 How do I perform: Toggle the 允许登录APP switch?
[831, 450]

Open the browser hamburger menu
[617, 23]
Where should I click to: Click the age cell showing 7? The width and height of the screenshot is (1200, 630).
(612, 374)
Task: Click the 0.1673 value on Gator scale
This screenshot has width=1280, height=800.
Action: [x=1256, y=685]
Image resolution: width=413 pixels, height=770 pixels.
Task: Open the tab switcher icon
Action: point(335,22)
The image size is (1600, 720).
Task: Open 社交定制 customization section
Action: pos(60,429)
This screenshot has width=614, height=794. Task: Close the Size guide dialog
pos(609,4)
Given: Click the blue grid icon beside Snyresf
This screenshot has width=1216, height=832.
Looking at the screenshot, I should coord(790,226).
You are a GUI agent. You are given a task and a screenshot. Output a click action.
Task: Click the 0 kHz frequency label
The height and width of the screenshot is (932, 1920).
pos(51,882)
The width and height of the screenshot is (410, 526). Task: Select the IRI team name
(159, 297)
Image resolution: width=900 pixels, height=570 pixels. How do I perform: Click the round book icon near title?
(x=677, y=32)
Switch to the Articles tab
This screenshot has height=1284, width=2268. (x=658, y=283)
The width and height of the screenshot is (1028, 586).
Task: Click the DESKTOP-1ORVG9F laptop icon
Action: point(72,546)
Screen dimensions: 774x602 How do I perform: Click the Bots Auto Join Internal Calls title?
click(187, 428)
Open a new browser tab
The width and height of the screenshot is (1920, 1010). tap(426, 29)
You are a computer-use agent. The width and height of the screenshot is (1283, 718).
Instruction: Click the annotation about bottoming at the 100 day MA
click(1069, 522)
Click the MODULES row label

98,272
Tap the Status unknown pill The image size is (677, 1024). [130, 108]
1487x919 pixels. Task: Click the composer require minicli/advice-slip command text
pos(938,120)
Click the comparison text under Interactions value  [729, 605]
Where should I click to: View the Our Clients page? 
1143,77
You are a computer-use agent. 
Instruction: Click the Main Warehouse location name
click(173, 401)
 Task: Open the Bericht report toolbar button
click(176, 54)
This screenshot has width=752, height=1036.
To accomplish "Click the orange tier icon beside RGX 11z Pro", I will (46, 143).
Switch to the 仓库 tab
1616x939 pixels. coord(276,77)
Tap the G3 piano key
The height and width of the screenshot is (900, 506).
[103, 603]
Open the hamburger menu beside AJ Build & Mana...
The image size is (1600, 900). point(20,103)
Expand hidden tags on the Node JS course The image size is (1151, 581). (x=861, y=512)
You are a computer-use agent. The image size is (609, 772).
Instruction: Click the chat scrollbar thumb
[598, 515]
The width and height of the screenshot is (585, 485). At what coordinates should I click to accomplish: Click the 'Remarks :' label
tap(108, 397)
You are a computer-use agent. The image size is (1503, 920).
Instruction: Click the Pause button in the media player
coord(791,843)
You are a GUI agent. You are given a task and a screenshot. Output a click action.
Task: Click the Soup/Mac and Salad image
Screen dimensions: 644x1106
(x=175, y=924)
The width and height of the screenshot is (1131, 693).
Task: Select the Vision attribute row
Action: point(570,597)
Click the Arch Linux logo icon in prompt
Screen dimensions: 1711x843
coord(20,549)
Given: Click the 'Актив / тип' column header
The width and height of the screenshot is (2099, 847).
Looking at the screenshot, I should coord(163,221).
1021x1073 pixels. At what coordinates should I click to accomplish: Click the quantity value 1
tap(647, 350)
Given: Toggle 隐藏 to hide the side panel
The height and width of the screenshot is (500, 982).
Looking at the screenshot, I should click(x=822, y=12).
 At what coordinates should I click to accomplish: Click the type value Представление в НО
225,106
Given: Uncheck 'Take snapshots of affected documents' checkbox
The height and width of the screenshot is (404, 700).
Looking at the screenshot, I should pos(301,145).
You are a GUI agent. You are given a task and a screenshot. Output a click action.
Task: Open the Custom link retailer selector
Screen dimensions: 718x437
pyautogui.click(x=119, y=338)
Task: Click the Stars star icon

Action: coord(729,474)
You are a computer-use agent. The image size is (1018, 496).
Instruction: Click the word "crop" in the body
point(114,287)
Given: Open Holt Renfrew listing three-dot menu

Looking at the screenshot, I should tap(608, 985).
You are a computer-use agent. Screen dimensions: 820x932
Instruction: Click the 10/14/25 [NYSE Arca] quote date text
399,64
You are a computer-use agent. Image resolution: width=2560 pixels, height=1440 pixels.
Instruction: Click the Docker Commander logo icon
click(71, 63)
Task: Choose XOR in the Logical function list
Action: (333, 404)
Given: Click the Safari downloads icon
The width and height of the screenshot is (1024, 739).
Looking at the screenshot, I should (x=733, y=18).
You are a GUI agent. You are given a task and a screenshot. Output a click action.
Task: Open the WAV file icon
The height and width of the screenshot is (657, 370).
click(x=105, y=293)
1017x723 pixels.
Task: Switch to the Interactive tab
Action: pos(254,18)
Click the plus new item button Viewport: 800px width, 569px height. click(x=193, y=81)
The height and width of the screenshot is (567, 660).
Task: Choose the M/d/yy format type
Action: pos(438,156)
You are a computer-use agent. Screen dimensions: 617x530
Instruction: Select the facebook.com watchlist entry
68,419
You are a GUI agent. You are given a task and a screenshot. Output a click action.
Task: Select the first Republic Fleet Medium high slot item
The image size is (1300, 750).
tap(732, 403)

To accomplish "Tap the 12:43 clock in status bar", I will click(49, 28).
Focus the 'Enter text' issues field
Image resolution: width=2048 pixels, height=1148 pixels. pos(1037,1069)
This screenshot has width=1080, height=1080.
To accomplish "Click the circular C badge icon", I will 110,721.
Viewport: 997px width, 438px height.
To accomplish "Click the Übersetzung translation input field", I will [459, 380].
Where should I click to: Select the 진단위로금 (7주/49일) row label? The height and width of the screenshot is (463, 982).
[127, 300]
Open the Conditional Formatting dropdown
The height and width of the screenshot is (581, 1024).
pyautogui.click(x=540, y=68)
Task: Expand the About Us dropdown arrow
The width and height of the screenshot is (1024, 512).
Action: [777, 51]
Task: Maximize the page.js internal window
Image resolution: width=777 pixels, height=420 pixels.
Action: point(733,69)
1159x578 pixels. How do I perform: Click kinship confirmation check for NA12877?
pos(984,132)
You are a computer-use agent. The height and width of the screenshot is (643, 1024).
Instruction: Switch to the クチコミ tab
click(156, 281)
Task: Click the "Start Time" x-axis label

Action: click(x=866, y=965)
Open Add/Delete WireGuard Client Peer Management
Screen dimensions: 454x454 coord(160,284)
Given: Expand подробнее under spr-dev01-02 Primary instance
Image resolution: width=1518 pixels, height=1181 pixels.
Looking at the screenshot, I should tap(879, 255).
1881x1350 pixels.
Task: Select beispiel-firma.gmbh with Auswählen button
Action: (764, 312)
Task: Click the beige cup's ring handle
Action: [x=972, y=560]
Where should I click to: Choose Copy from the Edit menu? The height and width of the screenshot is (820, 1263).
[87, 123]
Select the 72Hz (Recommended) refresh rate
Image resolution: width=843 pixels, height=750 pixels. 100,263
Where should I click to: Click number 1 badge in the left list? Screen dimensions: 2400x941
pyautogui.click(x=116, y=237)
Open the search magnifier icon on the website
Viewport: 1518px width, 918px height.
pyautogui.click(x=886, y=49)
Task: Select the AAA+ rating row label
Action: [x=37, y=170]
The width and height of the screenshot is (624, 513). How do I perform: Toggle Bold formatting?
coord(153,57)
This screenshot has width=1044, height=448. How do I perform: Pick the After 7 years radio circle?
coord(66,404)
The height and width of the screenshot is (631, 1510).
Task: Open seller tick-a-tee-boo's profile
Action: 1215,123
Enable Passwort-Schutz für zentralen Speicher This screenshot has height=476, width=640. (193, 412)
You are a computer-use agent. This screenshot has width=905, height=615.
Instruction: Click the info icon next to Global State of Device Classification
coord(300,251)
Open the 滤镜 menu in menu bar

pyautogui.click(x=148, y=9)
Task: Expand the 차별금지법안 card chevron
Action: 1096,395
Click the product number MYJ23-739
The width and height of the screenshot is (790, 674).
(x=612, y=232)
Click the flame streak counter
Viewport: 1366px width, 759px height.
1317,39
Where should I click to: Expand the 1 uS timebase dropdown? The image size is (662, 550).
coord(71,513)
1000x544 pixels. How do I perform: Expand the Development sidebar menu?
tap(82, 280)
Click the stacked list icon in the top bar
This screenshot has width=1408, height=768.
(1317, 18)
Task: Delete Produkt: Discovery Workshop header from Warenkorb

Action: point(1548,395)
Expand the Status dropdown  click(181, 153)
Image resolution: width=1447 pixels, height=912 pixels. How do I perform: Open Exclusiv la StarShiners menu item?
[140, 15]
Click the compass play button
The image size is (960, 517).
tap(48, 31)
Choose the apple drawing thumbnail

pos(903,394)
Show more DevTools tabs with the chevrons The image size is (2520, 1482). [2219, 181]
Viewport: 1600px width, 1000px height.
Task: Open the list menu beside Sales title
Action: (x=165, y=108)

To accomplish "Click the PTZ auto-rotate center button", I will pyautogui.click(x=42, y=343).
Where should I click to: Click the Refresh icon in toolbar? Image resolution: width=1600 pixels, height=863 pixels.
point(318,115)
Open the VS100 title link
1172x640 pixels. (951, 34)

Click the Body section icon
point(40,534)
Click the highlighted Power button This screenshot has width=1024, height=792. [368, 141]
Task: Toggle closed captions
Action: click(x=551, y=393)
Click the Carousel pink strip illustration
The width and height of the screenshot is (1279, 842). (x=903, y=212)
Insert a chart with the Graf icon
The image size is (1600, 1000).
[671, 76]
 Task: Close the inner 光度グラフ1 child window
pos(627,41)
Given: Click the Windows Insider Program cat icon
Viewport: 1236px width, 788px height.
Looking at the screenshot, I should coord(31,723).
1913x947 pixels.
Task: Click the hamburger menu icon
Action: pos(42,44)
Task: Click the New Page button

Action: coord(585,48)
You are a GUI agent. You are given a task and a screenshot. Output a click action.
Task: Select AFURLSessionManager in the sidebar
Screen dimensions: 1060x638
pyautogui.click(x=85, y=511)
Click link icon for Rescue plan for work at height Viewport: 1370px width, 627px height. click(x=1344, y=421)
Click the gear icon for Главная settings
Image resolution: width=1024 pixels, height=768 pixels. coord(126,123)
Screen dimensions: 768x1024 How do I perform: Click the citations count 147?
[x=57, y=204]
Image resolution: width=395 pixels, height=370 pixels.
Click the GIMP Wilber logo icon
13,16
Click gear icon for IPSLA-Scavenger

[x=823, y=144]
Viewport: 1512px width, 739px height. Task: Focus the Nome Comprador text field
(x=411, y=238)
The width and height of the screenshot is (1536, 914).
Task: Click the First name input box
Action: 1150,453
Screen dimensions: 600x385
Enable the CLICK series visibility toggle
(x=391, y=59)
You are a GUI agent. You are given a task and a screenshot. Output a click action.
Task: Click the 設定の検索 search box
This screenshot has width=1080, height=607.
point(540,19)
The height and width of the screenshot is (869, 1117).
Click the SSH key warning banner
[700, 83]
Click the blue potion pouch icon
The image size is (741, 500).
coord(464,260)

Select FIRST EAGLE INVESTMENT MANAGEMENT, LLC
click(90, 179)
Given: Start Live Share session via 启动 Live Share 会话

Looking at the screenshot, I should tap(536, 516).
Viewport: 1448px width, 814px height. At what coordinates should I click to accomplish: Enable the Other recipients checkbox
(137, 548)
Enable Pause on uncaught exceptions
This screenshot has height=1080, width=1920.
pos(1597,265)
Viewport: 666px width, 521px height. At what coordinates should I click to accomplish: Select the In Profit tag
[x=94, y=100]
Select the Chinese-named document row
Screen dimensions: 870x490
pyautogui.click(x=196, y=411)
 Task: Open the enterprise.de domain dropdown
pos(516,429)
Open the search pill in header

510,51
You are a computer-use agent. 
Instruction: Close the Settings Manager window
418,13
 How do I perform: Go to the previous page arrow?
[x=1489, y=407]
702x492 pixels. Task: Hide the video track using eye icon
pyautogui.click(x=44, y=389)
####################
- **PROMPT**
Bring together all lines from the listing that contain the word "blue".

- **RESULT FOR THIS EXERCISE**
Given: Click the blue grid icon beside Snyresf
Click the blue potion pouch icon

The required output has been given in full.